WHAT YOU HAVE TO DO:
Whenever "This" appears in a line, please copy that line from the data.
::::
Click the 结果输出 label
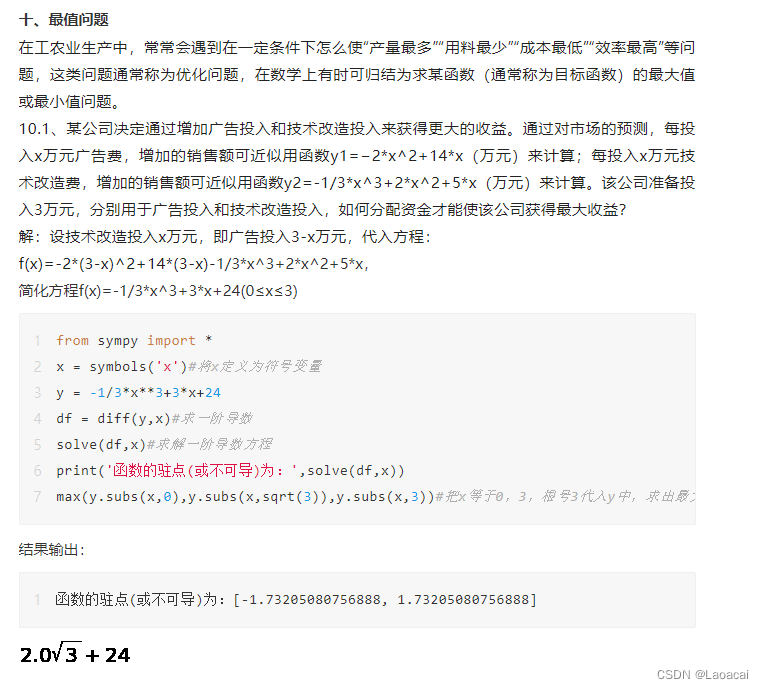The width and height of the screenshot is (764, 689). click(52, 550)
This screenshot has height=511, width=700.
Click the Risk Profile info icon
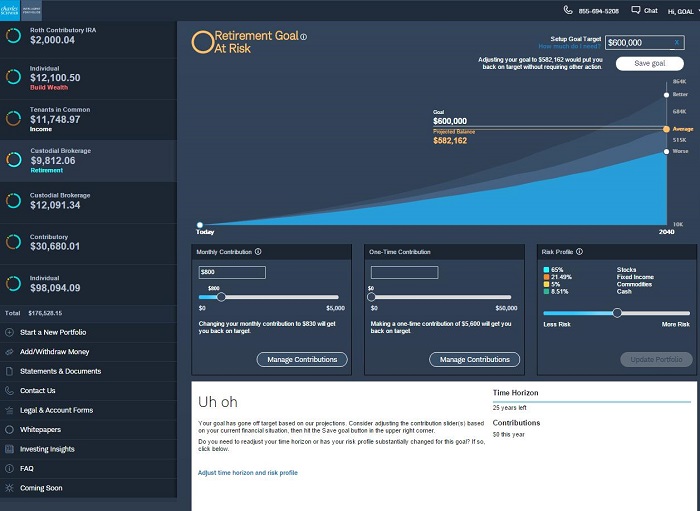tap(579, 252)
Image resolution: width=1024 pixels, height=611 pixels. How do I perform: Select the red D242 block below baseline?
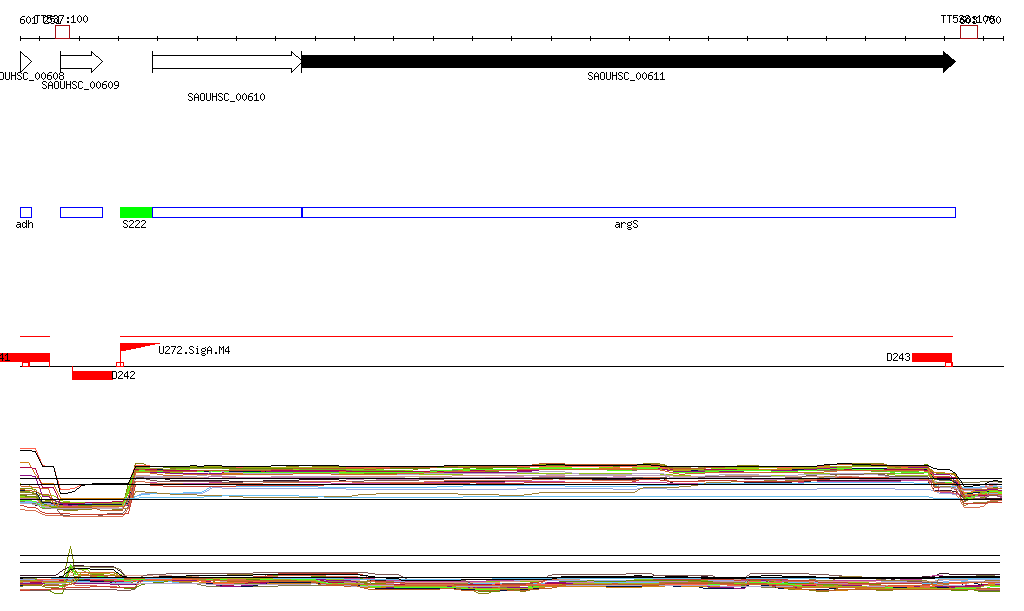[x=92, y=375]
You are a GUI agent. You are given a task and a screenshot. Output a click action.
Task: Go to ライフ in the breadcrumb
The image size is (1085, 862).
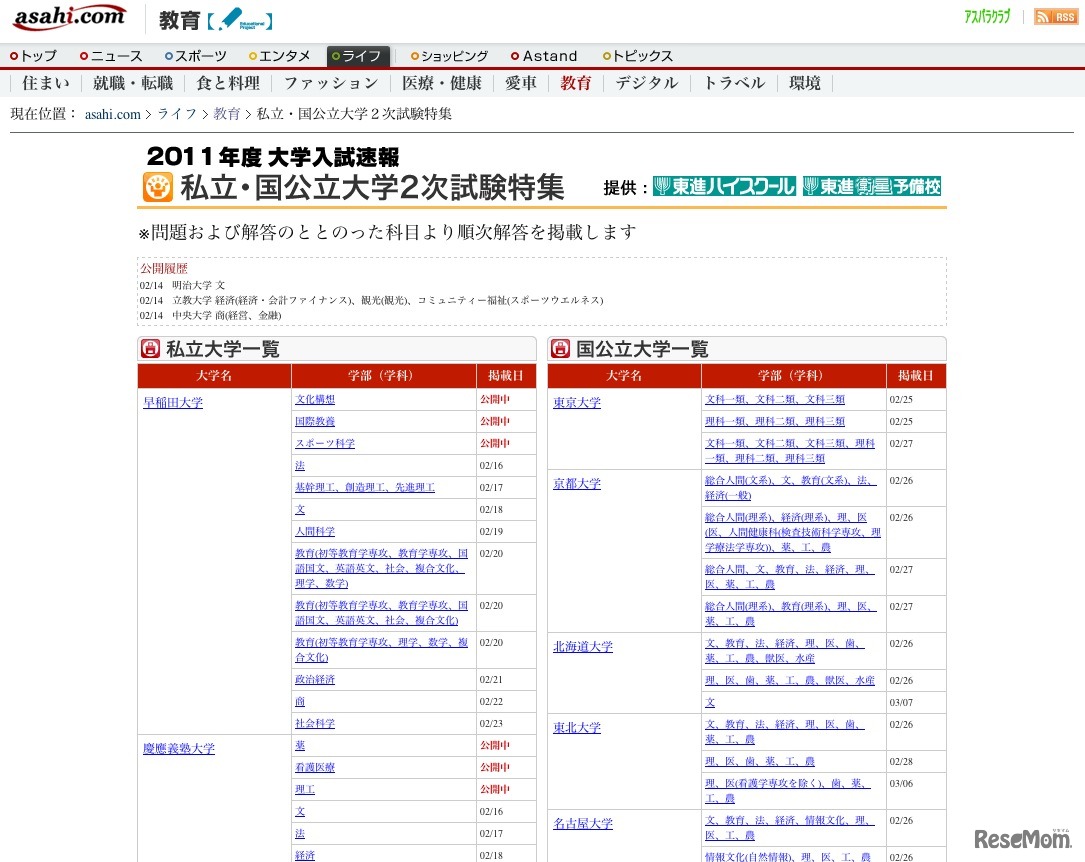(177, 114)
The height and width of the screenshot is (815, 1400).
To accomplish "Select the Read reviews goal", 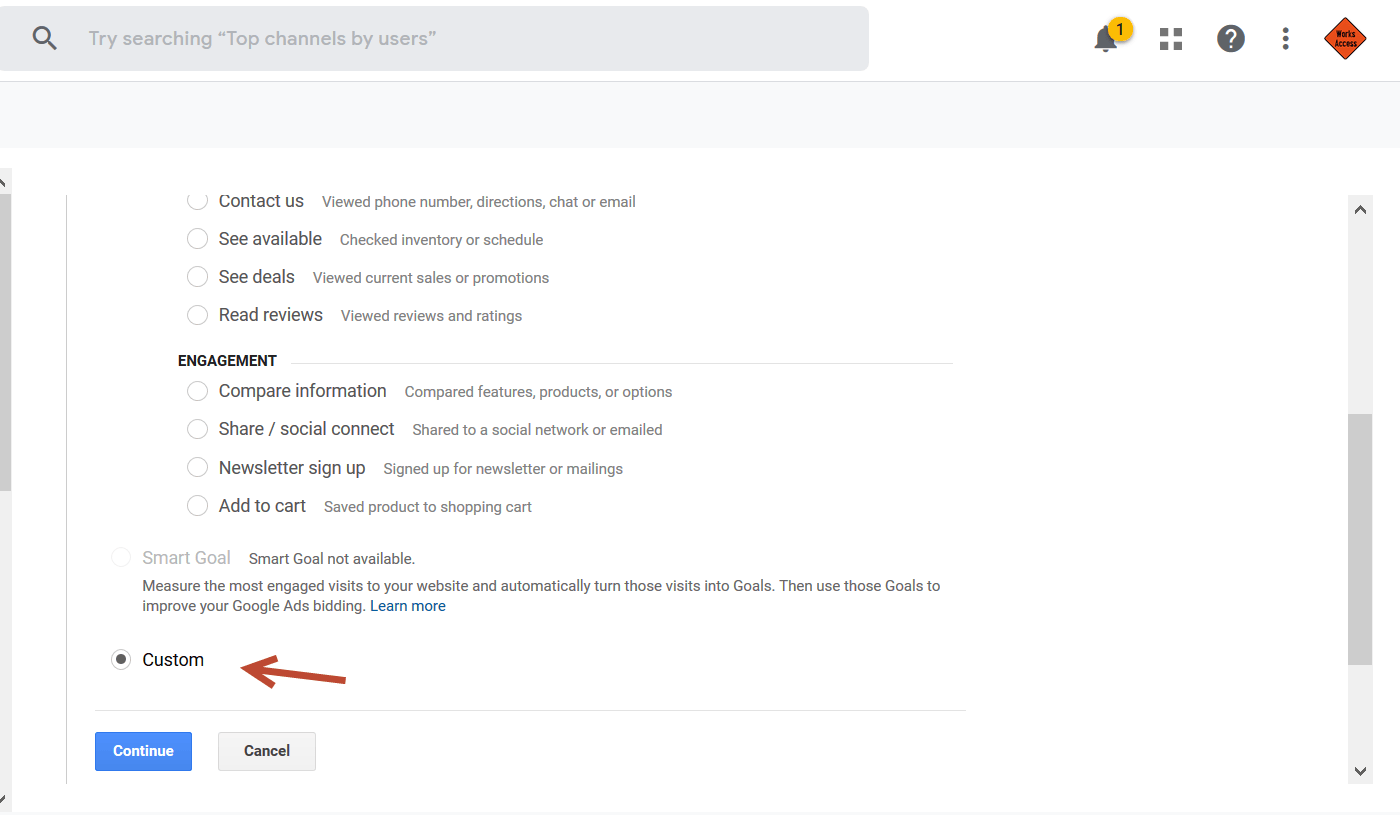I will click(x=197, y=314).
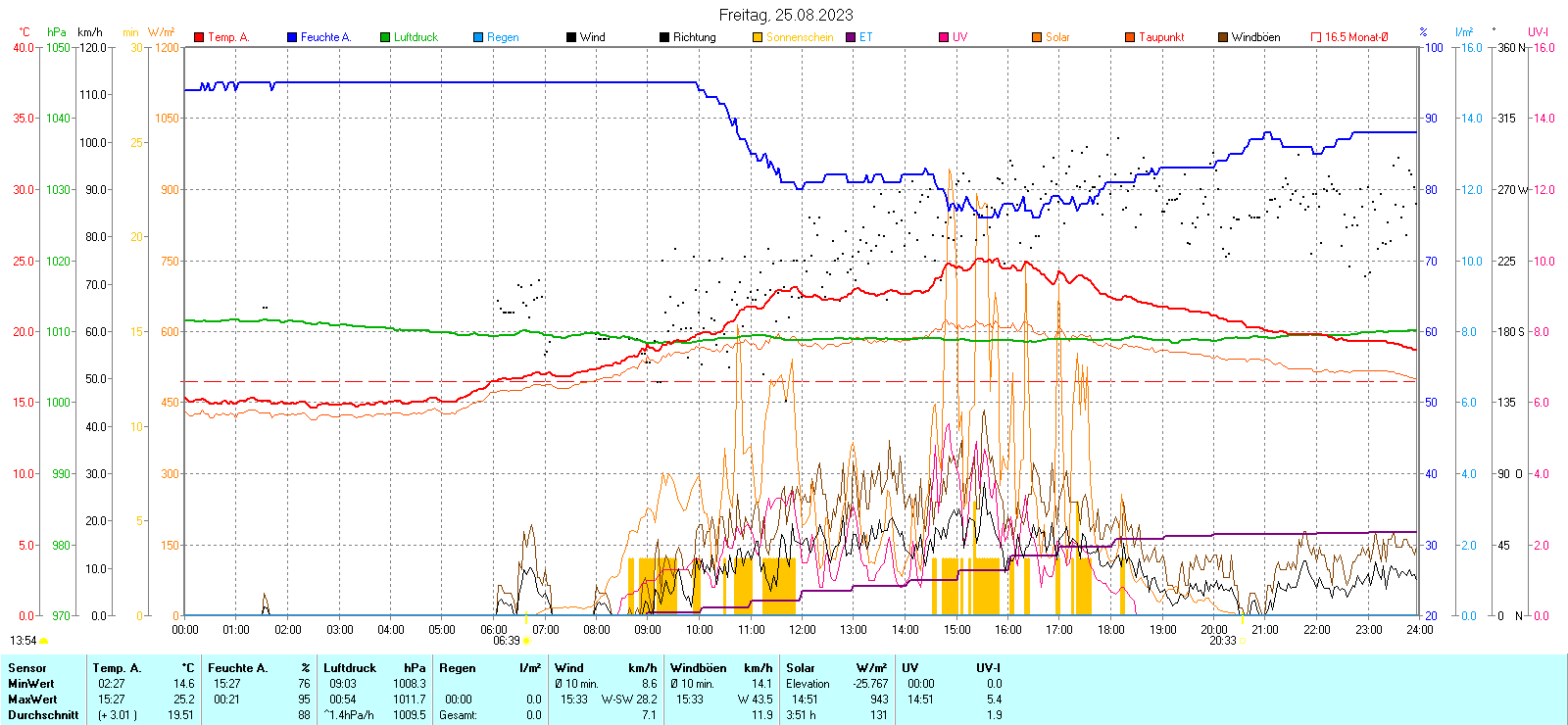1568x725 pixels.
Task: Click the red Temp. A. legend square
Action: click(199, 37)
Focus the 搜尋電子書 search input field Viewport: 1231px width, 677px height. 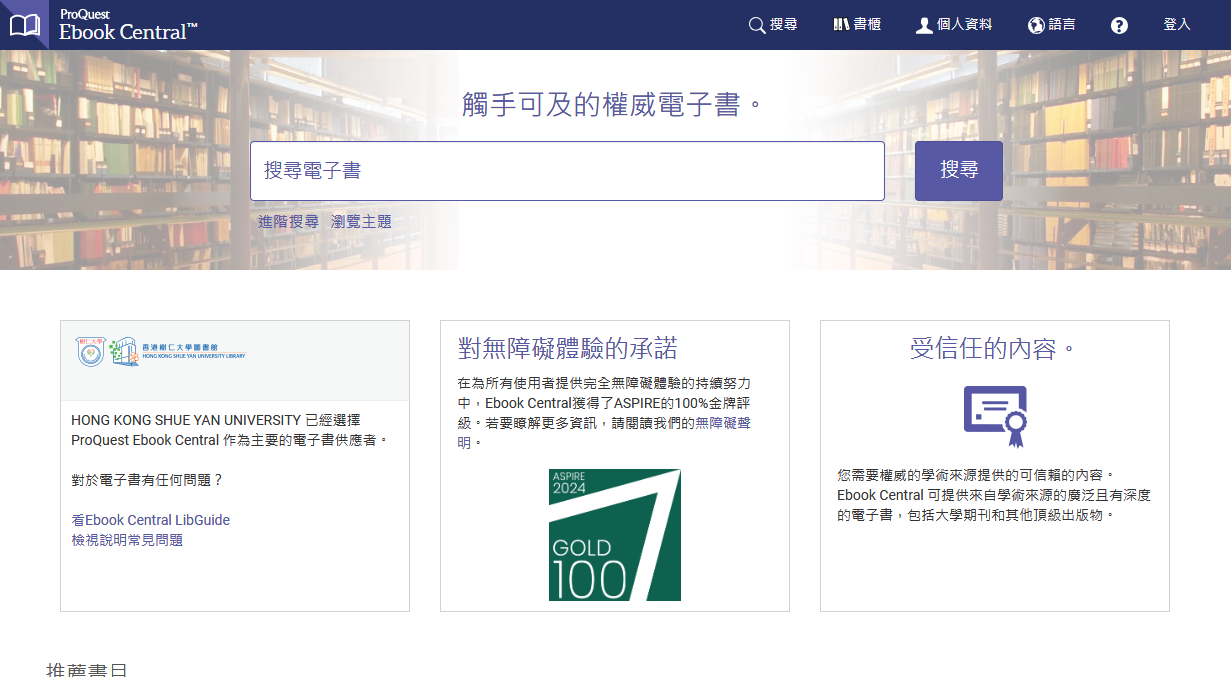567,171
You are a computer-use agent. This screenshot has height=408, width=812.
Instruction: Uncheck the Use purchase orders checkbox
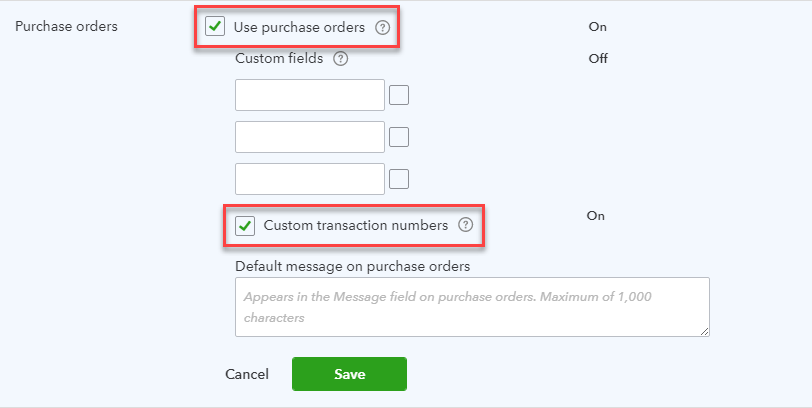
::::
THE ANSWER:
This screenshot has height=511, width=700.
You are a computer-use agent. This screenshot has height=408, width=812.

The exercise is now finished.